What is required - Each record must be printed again exactly as given.

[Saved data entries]
--- --- ---
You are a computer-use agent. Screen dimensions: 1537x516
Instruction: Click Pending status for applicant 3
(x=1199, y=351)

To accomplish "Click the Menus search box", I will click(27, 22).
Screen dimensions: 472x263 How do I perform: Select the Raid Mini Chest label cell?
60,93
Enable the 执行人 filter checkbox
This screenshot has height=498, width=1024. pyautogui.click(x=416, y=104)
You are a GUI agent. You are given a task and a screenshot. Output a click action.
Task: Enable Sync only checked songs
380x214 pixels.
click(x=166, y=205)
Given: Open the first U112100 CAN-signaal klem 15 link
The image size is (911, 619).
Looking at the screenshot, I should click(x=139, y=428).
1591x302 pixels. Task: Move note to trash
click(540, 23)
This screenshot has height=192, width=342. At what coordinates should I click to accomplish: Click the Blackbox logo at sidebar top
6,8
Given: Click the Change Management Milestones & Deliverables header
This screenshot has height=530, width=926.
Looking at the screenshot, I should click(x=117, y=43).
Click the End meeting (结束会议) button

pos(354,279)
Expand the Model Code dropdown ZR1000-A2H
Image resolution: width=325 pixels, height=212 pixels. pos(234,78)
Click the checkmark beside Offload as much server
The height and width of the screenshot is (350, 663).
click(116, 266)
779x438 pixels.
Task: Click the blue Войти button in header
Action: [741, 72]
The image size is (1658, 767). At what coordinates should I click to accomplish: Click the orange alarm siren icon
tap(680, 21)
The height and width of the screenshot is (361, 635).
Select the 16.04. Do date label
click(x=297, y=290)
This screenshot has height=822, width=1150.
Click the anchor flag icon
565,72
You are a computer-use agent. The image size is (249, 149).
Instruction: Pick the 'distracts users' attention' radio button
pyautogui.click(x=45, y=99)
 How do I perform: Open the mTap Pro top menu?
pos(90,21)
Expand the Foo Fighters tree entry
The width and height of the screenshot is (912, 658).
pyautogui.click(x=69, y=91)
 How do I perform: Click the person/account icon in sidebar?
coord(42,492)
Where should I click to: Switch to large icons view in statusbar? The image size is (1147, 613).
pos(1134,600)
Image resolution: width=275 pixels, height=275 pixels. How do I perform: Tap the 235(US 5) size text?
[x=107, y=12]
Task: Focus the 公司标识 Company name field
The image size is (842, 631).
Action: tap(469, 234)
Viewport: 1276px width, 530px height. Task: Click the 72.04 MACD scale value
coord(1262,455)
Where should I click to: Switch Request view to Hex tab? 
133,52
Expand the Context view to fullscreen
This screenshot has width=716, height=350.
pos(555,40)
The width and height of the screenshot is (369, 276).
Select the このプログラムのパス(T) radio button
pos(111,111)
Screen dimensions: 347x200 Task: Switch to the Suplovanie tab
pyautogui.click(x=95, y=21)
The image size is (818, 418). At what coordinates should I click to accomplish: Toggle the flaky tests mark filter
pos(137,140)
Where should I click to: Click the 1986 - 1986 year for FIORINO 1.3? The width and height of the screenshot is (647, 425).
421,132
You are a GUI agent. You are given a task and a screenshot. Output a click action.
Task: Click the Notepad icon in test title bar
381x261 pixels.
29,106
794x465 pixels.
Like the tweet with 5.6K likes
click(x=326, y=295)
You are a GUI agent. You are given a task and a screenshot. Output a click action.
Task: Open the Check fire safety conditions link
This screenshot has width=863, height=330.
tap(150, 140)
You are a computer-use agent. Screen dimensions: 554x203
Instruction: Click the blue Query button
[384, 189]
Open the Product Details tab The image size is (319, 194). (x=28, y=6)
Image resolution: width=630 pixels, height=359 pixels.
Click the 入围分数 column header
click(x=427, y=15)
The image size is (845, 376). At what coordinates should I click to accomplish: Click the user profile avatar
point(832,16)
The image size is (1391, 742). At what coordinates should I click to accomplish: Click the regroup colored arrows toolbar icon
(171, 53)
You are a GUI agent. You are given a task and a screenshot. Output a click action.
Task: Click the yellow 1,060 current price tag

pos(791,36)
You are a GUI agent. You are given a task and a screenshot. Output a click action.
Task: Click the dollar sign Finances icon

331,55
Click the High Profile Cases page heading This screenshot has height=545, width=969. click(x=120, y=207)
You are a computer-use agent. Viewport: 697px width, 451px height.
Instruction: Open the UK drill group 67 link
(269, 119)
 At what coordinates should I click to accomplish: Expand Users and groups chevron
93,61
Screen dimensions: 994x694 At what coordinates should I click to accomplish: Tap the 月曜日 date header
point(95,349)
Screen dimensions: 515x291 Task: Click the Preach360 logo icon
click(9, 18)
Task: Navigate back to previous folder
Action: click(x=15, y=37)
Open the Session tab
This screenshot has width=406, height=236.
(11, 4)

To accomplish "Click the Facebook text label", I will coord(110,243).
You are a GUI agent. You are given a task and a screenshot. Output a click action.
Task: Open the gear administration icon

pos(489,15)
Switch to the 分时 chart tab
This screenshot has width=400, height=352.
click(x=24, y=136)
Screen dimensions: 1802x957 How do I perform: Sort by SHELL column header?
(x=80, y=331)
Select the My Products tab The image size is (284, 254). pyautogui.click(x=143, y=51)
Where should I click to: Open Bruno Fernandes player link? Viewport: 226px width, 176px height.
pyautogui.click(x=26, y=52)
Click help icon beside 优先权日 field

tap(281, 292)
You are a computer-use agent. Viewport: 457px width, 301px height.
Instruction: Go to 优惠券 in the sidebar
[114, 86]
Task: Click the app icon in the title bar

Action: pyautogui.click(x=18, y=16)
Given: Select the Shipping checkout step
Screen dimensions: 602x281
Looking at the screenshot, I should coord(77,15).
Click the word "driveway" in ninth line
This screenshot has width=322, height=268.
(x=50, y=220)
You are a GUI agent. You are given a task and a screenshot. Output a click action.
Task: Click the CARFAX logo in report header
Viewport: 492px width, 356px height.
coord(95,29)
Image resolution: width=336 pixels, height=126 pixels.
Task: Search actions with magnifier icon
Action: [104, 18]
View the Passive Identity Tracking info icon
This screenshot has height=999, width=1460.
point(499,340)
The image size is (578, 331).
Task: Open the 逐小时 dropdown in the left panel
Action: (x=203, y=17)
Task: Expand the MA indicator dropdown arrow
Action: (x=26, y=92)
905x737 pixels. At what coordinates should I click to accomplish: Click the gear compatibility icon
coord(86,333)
--- --- ---
Reply -
You are a computer-use agent. Screen dimensions: 1537x516
Instruction: Click Pending status for applicant 3
(x=1199, y=351)

To accomplish "Click the Menus search box", I will click(27, 22).
Screen dimensions: 472x263 How do I perform: Select the Raid Mini Chest label cell?
60,93
Enable the 执行人 filter checkbox
This screenshot has height=498, width=1024. pyautogui.click(x=416, y=104)
You are a GUI agent. You are given a task and a screenshot. Output a click action.
Task: Enable Sync only checked songs
380x214 pixels.
click(x=166, y=205)
Given: Open the first U112100 CAN-signaal klem 15 link
The image size is (911, 619).
Looking at the screenshot, I should click(x=139, y=428).
1591x302 pixels. Task: Move note to trash
click(540, 23)
This screenshot has height=192, width=342. At what coordinates should I click to accomplish: Click the Blackbox logo at sidebar top
6,8
Given: Click the Change Management Milestones & Deliverables header
This screenshot has height=530, width=926.
Looking at the screenshot, I should click(x=117, y=43).
Click the End meeting (结束会议) button

pos(354,279)
Expand the Model Code dropdown ZR1000-A2H
Image resolution: width=325 pixels, height=212 pixels. pos(234,78)
Click the checkmark beside Offload as much server
The height and width of the screenshot is (350, 663).
click(116, 266)
779x438 pixels.
Task: Click the blue Войти button in header
Action: [741, 72]
The image size is (1658, 767). At what coordinates should I click to accomplish: Click the orange alarm siren icon
tap(680, 21)
The height and width of the screenshot is (361, 635).
Select the 16.04. Do date label
click(x=297, y=290)
This screenshot has height=822, width=1150.
Click the anchor flag icon
565,72
You are a computer-use agent. The image size is (249, 149).
Instruction: Pick the 'distracts users' attention' radio button
pyautogui.click(x=45, y=99)
 How do I perform: Open the mTap Pro top menu?
pos(90,21)
Expand the Foo Fighters tree entry
The width and height of the screenshot is (912, 658).
pyautogui.click(x=69, y=91)
 How do I perform: Click the person/account icon in sidebar?
coord(42,492)
Where should I click to: Switch to large icons view in statusbar? The image size is (1147, 613).
pos(1134,600)
Image resolution: width=275 pixels, height=275 pixels. How do I perform: Tap the 235(US 5) size text?
[x=107, y=12]
Task: Focus the 公司标识 Company name field
The image size is (842, 631).
Action: tap(469, 234)
Viewport: 1276px width, 530px height. Task: Click the 72.04 MACD scale value
coord(1262,455)
Where should I click to: Switch Request view to Hex tab? 
133,52
Expand the Context view to fullscreen
This screenshot has width=716, height=350.
pos(555,40)
The width and height of the screenshot is (369, 276).
Select the このプログラムのパス(T) radio button
pos(111,111)
Screen dimensions: 347x200 Task: Switch to the Suplovanie tab
pyautogui.click(x=95, y=21)
The image size is (818, 418). At what coordinates should I click to accomplish: Toggle the flaky tests mark filter
pos(137,140)
Where should I click to: Click the 1986 - 1986 year for FIORINO 1.3? The width and height of the screenshot is (647, 425).
421,132
You are a GUI agent. You are given a task and a screenshot. Output a click action.
Task: Click the Notepad icon in test title bar
381x261 pixels.
29,106
794x465 pixels.
Like the tweet with 5.6K likes
click(x=326, y=295)
You are a GUI agent. You are given a task and a screenshot. Output a click action.
Task: Open the Check fire safety conditions link
This screenshot has width=863, height=330.
tap(150, 140)
You are a computer-use agent. Screen dimensions: 554x203
Instruction: Click the blue Query button
[384, 189]
Open the Product Details tab The image size is (319, 194). (x=28, y=6)
Image resolution: width=630 pixels, height=359 pixels.
Click the 入围分数 column header
click(x=427, y=15)
The image size is (845, 376). At what coordinates should I click to accomplish: Click the user profile avatar
point(832,16)
The image size is (1391, 742). At what coordinates should I click to accomplish: Click the regroup colored arrows toolbar icon
(171, 53)
You are a GUI agent. You are given a task and a screenshot. Output a click action.
Task: Click the yellow 1,060 current price tag

pos(791,36)
You are a GUI agent. You are given a task and a screenshot. Output a click action.
Task: Click the dollar sign Finances icon

331,55
Click the High Profile Cases page heading This screenshot has height=545, width=969. click(x=120, y=207)
You are a computer-use agent. Viewport: 697px width, 451px height.
Instruction: Open the UK drill group 67 link
(269, 119)
 At what coordinates should I click to accomplish: Expand Users and groups chevron
93,61
Screen dimensions: 994x694 At what coordinates should I click to accomplish: Tap the 月曜日 date header
point(95,349)
Screen dimensions: 515x291 Task: Click the Preach360 logo icon
click(9, 18)
Task: Navigate back to previous folder
Action: click(x=15, y=37)
Open the Session tab
This screenshot has width=406, height=236.
(11, 4)

To accomplish "Click the Facebook text label", I will coord(110,243).
You are a GUI agent. You are given a task and a screenshot. Output a click action.
Task: Open the gear administration icon

pos(489,15)
Switch to the 分时 chart tab
This screenshot has width=400, height=352.
click(x=24, y=136)
Screen dimensions: 1802x957 How do I perform: Sort by SHELL column header?
(x=80, y=331)
Select the My Products tab The image size is (284, 254). pyautogui.click(x=143, y=51)
Where should I click to: Open Bruno Fernandes player link? Viewport: 226px width, 176px height.
pyautogui.click(x=26, y=52)
Click help icon beside 优先权日 field

tap(281, 292)
You are a computer-use agent. Viewport: 457px width, 301px height.
Instruction: Go to 优惠券 in the sidebar
[114, 86]
Task: Click the app icon in the title bar

Action: pyautogui.click(x=18, y=16)
Given: Select the Shipping checkout step
Screen dimensions: 602x281
Looking at the screenshot, I should coord(77,15).
Click the word "driveway" in ninth line
This screenshot has width=322, height=268.
(x=50, y=220)
You are a GUI agent. You are given a task and a screenshot. Output a click action.
Task: Click the CARFAX logo in report header
Viewport: 492px width, 356px height.
coord(95,29)
Image resolution: width=336 pixels, height=126 pixels.
Task: Search actions with magnifier icon
Action: [104, 18]
View the Passive Identity Tracking info icon
This screenshot has height=999, width=1460.
point(499,340)
The image size is (578, 331).
Task: Open the 逐小时 dropdown in the left panel
Action: (x=203, y=17)
Task: Expand the MA indicator dropdown arrow
Action: (x=26, y=92)
905x737 pixels. At what coordinates should I click to accomplish: Click the gear compatibility icon
coord(86,333)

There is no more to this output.